L’azienda di eyewear e l’organizzazione non governativa che conduce operazioni di salvataggio in mare, entrambe spagnole, lanciano un occhiale nell’ambito di un progetto di solidarietà, Open Eyes: lo scopo è narrare e dare voce al lavoro generoso e coraggioso di chi tenta di aiutare le persone che cercano una vita migliore per sé e per le proprie famiglie

L’alleanza fra Etnia Barcelona e Open Arms sorge in modo naturale tra due realtà che condividono città, valori, intenti, ma soprattutto un obiettivo comune: fare di questo mondo un posto migliore. Frutto di questo progetto è un unico modello di occhiali dalla forma tonda oversize (nella foto): in acetato biodegradabile rosso, è dotato di alette sui lati che simulano il gesto di ripararsi dalla luce del sole con le mani per mettere a fuoco meglio e vedere l’orizzonte, mentre il terminale è ispirato alla forma della prua dell’imbarcazione di salvataggio Open Arms ed è munito di un cordino in neoprene come accessorio. Tutti i profitti derivanti dalla vendita degli occhiali andranno interamente all’organizzazione non governativa spagnola.
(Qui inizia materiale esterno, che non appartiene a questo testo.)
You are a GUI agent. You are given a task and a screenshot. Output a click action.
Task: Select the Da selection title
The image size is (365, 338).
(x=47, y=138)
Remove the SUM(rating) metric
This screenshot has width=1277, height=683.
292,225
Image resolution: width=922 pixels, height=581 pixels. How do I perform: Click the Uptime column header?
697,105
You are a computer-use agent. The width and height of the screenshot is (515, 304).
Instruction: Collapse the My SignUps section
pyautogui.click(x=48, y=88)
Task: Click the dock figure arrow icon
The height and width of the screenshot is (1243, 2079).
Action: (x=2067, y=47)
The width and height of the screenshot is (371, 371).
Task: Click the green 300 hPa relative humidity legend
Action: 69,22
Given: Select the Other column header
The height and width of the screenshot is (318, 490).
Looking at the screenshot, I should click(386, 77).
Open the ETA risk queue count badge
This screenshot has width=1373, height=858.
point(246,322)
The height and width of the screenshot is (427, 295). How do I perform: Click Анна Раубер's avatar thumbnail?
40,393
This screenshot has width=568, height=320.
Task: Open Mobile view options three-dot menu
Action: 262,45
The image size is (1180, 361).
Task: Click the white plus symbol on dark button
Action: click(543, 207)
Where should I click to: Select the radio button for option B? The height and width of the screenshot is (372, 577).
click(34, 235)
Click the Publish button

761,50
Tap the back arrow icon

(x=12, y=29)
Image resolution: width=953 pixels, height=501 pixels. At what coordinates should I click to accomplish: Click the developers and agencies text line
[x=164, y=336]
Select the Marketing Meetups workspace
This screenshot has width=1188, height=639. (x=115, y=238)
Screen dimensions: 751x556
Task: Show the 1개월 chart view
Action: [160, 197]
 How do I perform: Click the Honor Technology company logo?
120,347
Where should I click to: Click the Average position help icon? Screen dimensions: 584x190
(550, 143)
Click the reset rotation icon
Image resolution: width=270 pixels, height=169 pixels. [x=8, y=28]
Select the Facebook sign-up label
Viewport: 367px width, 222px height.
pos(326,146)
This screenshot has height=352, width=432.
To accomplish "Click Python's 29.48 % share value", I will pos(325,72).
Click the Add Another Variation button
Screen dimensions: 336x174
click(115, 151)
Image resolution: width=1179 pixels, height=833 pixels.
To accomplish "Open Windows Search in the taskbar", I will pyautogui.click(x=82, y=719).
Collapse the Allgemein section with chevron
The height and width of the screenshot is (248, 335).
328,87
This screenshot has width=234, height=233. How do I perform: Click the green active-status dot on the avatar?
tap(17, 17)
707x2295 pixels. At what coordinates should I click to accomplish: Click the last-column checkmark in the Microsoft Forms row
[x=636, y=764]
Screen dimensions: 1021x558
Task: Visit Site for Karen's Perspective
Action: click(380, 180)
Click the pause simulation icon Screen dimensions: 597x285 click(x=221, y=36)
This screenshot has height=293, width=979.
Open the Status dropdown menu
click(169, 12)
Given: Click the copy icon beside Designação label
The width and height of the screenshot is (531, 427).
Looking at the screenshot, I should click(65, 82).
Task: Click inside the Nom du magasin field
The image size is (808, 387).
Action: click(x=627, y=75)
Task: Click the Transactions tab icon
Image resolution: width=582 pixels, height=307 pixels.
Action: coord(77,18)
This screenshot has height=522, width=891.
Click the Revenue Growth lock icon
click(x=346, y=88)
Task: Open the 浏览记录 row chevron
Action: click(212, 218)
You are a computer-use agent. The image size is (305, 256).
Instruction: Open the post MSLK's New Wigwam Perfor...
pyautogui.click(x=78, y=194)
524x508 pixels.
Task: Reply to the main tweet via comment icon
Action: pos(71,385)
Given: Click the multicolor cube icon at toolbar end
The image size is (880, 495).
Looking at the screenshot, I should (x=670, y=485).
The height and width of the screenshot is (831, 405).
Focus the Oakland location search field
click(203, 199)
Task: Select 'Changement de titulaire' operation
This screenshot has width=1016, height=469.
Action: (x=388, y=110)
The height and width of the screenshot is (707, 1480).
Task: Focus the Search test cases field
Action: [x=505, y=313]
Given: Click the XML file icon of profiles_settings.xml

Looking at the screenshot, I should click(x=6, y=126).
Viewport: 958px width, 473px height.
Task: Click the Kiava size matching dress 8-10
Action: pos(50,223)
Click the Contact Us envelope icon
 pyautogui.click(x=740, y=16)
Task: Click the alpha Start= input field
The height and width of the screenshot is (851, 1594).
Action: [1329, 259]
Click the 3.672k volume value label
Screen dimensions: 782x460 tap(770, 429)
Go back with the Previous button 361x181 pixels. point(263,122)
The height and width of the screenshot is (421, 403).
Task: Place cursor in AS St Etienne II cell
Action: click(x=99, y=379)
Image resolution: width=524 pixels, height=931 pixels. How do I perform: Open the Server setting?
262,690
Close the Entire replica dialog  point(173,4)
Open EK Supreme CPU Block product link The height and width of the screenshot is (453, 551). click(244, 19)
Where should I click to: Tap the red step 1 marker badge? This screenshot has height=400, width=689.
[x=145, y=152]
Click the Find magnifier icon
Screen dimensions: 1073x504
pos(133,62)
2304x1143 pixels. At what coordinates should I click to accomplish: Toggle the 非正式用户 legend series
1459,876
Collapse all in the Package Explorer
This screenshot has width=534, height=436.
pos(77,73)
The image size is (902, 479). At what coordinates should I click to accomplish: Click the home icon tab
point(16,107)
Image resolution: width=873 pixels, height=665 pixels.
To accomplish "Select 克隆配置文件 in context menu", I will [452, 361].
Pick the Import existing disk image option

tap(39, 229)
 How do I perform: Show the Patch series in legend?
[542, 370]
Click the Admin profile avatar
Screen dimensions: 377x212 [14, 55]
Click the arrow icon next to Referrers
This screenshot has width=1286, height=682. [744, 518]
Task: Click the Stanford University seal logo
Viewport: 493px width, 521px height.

Parallelamente è iniziata la campagna Open Eyes con un viaggio di cinque giorni al campo profughi di Malakasa e Ritsona in Grecia, ad Atene. «Entrare in un campo profughi, guardarli negli occhi, imparare dalla loro generosità e lavorare insieme nella costruzione di un nuovo spazio di riflessione e dibattito è l’inizio di un lungo viaggio: aprire gli occhi sulla grande problematica della crisi migratoria - spiega un comunicato del brand spagnolo - Ma in tutte le crisi ci sono opportunità e la Fondazione Etnia Barcelona, con Open Arms e il team di ricerca del Public Protest Poster, che trova libera espressione attraverso muri e facciate dismesse, cerca di rendere visibile questa realtà attraverso degli occhiali, costruendo ponti, aprendo occhi e braccia: questi messaggi riempiranno le strade di Barcellona, di Madrid, di Milano e di Parigi e vedranno la luce sotto forma di documentario».